As the Covid-19 pandemic affected and is still affecting most of the countries around the world since last year, China is smashing every other major world economy, closing the year 2020 with a 2.3% growth rate and an overall trade surplus of $78 billion for December.
According to the recent official Chinese Customs data released, an all-time high total record of $535 billion overall was the trade surplus last year, a 27% increase compared to 2019.
Experts said that China is relatively sure of gripping the economy; edging ahead in its trade war with the United States of America.
In a research report, Larry Hu, Chief China economist for Macquarie Capital, said it was “somewhat unexpectedly, that the pandemic has deepened the ties between China and the rest of the world,” – despite the uproars on de-coupling and de-globalization.
Indeed it seems that the “first-in-first-out”-dynamic witnessed in China gave the country a huge advantage. It was open for business while other parts of the world where in need for Covid-19 related goods such as protective gears or electronic gadgets as many people around the world are working from home.
“Those exports that enjoyed the highest rates of growth were related to Covid: For example, medical appliances, textiles, and home appliances”, says Iris Pang, chief economist for Greater China at ING in a recent note.
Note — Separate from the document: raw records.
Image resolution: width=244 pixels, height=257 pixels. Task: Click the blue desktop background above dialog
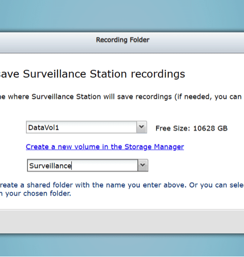click(122, 15)
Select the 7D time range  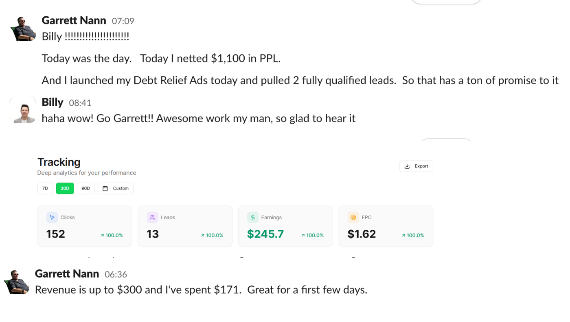coord(45,188)
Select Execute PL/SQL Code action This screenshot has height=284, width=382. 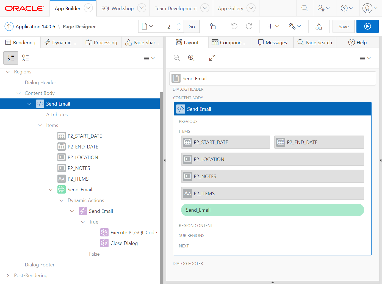tap(134, 233)
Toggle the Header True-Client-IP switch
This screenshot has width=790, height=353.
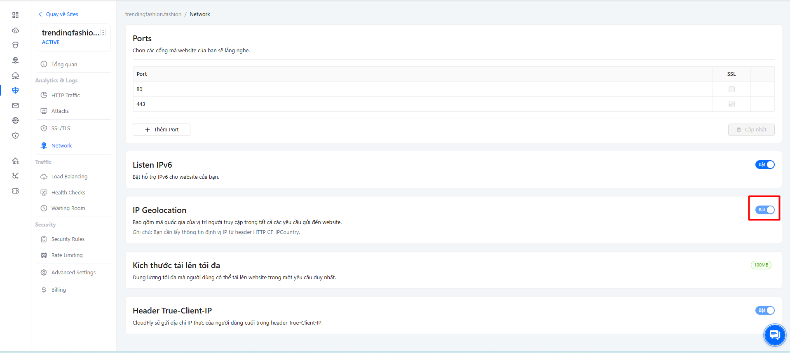(765, 311)
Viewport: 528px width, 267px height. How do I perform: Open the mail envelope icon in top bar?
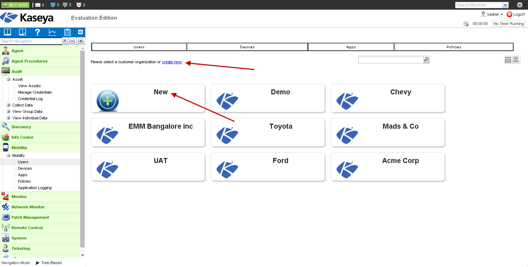(x=37, y=5)
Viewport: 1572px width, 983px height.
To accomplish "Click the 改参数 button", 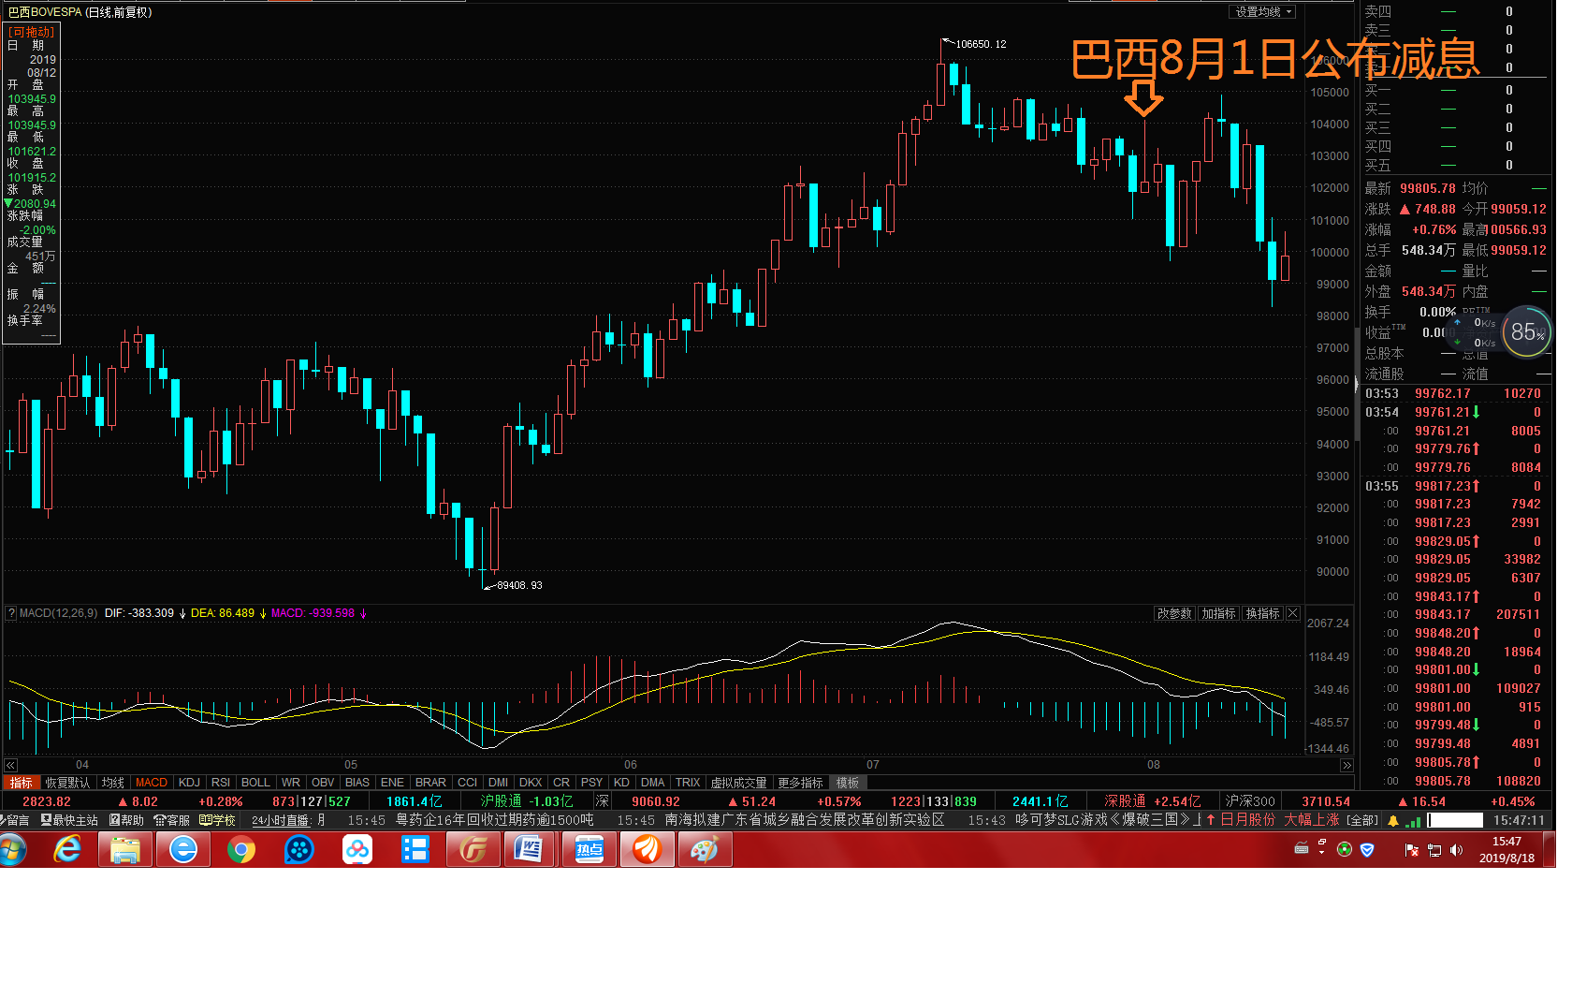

“Trade wars are easy to win” – said Trump
A trade war is when a nation imposes tariffs or quotas on imports and foreign countries react with similar forms of trade protectionism, attempting to protect its domestic industry.
Tariffs could theoretically give a competitive advantage to domestic producers of that product. But in the long run, it could affect a country’s foreign relationships and trade markets – as we see with China and the US.
When Trump was sworn into his position in 2016, he announced to start reversing the US goods trade deficit with China. In 2018 he famously tweeted that “trade wars are good, and easy to win”, followed by a first round of punitive tariffs on $50 billion of imported Chinese goods. After just two years, it turned out he was wrong.
“Judged by the surge of US imports from China in 2020, it seems fair to say that Trump’s trade war with the country failed,” says Louis Kuijs, head of Asia economics at Oxford Economics, as per CNN Bussiness.
New administration – new China policy?
China’s trade relationship with the United States became even more imbalanced: the trade surplus with Washington rose to $317 billion in 2020. This is a 7% increase from 2019.
Most analysts say US President Joe Biden will not fundamentally reverse Trump’s China policies but most likely take a less agressive and more steady approach.
“The main risk to China’s trade outlook is on technology exports. It is unclear if the new US government will put more pressure on China’s technology exports, or if allies of the US will join forces with them on this”, says Pang.
However, China remains a competitive manufacturing hub and plays a critical role in international supply chains. So “de-coupling” from China is not as easy as it sounds.
President Xi Jinping shows also confidence in China’s future. At a gathering of provincial and ministerial-level officials he recently said that “time and the situation are in our favor.” He was confident that “opportunities in general are outweighing challenges”. Experts see a significant change from his dire-sounding warnings of recent months.